Une affiche provocante mettant en avant la contrefaçon dans le monde de la mode fait sensation, mais elle ne fait pas rire tout le monde. Son design audacieux, qui détourne le célèbre monogramme de Louis Vuitton en y intégrant des sigles de copyright et de marque déposée, attire l’attention et soulève des questions sur le droit des marques. Organisée par une faculté de droit, cette campagne publicitaire inattendue pour un colloque sur la contrefaçon a suscité un vif débat, offrant une visibilité rare à un événement juridique. Louis Vuitton, moins amusé par cette initiative, a réagi par une lettre d’avertissement, qualifiant l’affiche d’infraction grave qui pourrait induire en erreur le public sur la légalité de telles actions. En réponse, l’université a fermement défendu ses étudiants, invoquant les principes de l’usage équitable et de la parodie pour justifier l’utilisation de la marque dans un but non commercial. Les deux parties semblent désormais en voie de négociation pour un règlement amiable, laissant planer le suspense sur l’issue de cette affaire qui, par son originalité, a su captiver l’attention des médias et du grand public. Cette situation illustre parfaitement les tensions entre créativité, droit d’auteur et marques dans l’univers de la mode, témoignant des enjeux complexes qui entourent la propriété intellectuelle.
L’affaire fait sourire tout le monde, sauf le célèbre malletier.

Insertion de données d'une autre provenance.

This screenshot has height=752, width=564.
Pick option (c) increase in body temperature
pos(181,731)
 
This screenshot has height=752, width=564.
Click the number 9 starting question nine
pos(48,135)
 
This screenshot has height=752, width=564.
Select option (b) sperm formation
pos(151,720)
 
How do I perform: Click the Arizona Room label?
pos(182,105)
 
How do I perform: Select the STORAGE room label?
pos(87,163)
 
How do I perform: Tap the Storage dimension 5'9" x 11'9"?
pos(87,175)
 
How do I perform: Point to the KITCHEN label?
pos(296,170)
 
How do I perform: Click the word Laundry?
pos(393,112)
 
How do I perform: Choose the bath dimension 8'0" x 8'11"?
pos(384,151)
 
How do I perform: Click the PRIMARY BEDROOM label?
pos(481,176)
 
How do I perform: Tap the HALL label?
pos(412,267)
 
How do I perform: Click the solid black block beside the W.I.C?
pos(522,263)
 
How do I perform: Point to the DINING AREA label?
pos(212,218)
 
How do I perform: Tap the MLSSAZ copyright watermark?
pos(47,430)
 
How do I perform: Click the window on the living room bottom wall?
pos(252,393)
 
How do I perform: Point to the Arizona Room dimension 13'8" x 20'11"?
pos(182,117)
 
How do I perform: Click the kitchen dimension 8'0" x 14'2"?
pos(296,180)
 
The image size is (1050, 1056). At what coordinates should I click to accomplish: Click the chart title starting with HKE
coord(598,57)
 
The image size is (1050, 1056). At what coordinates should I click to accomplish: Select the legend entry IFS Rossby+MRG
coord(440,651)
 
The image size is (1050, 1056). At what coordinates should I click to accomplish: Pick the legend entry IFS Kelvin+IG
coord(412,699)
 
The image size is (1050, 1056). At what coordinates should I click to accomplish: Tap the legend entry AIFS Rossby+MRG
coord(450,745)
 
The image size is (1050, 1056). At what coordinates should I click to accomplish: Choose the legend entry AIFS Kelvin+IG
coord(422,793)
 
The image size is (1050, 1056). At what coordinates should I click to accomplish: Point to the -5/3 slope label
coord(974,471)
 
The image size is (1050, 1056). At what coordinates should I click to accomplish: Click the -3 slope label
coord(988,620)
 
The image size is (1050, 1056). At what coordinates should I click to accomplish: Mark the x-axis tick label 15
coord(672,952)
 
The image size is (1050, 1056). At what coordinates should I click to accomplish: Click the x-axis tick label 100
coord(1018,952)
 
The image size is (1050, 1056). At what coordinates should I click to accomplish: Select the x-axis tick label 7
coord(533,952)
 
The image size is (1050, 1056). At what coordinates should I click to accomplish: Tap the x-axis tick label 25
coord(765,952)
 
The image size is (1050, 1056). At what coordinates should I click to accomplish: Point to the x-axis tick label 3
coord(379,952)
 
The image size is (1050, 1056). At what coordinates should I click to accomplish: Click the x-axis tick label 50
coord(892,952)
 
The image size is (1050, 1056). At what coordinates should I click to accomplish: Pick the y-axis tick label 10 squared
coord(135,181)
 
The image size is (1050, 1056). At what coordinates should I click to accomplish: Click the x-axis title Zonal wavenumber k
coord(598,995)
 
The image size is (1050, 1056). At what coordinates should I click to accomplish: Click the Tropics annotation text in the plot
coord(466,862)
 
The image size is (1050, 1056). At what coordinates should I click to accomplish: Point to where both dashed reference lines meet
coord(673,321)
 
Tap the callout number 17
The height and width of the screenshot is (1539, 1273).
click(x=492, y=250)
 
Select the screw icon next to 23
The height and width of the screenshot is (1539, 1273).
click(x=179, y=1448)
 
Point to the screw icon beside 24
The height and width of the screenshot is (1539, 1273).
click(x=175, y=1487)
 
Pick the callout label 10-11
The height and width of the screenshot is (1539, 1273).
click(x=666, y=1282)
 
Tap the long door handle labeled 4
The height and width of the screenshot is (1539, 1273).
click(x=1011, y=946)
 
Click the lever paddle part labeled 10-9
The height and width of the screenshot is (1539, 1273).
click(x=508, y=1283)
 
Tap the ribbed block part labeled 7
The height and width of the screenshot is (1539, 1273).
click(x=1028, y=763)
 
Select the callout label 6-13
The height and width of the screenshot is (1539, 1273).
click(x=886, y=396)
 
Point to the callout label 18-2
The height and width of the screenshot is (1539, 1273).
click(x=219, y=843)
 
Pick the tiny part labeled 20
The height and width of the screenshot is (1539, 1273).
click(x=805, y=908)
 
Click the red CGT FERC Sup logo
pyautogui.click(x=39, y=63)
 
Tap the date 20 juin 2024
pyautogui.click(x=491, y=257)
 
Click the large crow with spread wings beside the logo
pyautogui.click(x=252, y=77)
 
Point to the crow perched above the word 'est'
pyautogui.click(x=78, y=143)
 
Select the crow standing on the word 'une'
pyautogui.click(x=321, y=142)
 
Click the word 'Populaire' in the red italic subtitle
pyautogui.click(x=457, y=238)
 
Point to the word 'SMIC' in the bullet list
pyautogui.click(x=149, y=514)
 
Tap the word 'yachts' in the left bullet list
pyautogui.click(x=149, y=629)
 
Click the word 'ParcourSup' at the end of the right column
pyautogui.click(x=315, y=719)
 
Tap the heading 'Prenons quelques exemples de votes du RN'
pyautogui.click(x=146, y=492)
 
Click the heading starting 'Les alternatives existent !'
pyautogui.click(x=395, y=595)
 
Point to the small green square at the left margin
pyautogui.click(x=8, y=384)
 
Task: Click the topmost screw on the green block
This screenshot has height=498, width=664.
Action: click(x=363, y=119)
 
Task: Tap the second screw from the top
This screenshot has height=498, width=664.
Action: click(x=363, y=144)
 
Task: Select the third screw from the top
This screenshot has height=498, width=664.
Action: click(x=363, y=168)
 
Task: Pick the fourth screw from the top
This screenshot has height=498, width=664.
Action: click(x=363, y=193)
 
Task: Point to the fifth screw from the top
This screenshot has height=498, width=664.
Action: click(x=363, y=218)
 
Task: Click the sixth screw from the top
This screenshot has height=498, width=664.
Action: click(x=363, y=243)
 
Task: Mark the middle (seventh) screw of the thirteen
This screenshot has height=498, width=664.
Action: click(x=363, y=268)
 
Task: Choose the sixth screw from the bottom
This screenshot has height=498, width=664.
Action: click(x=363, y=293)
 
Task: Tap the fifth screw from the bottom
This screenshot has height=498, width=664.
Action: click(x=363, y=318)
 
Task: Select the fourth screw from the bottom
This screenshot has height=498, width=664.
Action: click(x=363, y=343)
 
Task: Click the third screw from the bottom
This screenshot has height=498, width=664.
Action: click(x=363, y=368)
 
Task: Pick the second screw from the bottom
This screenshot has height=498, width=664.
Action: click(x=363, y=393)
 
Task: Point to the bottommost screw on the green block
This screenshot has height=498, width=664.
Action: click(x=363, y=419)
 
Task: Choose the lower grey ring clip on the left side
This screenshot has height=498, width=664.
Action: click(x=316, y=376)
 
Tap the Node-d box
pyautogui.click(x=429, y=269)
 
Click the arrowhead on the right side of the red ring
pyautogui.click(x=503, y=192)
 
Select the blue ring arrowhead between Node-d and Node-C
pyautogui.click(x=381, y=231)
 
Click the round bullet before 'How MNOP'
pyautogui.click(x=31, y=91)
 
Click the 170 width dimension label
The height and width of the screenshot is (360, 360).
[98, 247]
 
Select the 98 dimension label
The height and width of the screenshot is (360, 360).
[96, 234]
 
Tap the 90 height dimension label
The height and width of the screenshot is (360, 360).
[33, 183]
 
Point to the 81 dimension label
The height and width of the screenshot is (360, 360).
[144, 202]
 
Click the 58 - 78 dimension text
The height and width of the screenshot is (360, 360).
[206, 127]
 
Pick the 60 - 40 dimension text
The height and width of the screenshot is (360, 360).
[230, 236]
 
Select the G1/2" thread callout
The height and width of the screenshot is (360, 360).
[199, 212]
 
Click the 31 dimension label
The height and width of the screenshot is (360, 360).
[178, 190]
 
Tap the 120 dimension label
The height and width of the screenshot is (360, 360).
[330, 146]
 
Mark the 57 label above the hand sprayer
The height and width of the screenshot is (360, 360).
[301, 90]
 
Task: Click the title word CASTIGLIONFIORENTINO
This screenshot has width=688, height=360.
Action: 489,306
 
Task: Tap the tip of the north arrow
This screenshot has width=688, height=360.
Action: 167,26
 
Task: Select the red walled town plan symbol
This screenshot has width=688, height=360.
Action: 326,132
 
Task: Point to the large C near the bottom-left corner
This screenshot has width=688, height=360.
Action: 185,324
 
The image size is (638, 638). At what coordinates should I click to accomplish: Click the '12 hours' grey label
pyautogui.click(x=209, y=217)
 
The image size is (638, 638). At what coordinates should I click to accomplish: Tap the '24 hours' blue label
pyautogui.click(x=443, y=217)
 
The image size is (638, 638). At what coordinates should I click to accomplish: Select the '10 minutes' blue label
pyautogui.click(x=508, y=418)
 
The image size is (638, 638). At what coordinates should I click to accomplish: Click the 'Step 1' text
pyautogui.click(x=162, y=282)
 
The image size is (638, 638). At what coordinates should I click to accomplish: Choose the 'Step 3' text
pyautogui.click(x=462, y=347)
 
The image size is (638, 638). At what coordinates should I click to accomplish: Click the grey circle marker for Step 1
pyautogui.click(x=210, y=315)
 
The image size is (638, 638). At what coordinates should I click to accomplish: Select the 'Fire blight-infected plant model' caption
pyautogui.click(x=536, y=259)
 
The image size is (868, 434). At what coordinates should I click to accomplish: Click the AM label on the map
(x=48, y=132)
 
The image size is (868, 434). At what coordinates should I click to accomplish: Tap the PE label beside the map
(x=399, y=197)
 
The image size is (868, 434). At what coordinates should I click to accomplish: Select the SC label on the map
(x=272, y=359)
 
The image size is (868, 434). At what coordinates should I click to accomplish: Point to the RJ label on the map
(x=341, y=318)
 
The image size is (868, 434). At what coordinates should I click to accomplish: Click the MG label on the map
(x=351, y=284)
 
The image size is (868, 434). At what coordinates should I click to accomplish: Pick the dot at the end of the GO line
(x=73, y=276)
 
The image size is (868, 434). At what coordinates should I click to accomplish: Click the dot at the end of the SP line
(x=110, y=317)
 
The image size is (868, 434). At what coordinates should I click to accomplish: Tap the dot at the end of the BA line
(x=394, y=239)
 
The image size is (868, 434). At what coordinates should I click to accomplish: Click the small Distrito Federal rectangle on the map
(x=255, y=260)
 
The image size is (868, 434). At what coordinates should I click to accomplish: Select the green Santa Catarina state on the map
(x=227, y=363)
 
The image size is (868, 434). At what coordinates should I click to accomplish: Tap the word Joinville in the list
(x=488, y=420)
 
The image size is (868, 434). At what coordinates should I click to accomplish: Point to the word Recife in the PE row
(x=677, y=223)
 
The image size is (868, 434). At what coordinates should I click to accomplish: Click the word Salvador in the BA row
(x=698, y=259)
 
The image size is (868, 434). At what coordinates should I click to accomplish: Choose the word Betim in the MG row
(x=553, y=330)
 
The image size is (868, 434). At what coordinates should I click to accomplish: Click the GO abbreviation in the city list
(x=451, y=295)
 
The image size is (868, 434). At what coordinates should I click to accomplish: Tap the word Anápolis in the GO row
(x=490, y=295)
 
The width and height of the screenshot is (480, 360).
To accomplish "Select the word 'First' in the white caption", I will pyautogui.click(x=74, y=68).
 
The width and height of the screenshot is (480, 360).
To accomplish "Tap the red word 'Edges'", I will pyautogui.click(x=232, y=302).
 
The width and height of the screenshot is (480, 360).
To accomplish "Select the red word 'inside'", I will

Le premier à se frotter les mains doit être le concepteur de l’affiche. Son œuvre entre en quelques jours au panthéon des œuvres polémiques. Il faut dire que l’affiche, que nous reproduisons en illustration à des fins didactiques, est plutôt réussie graphiquement et attire le regard. Quant à savoir si cette idée originale graphiquement respecte le droit des marques, c’est une autre histoire.
Il fallait oser détourner la toile monogramme du malletier pour remplacer on logo par des sigles © et TM, le tout pour promouvoir un colloque organisé par une faculté de droit sur le thème de la contrefaçon dans le monde de la mode.
Les seconds à sourire doivent être les organisateurs de la conférence, qui jouit d’une campagne de publicité mondiale. Rarement un congrès juridique sur ce thème aura déchainé autant de passion.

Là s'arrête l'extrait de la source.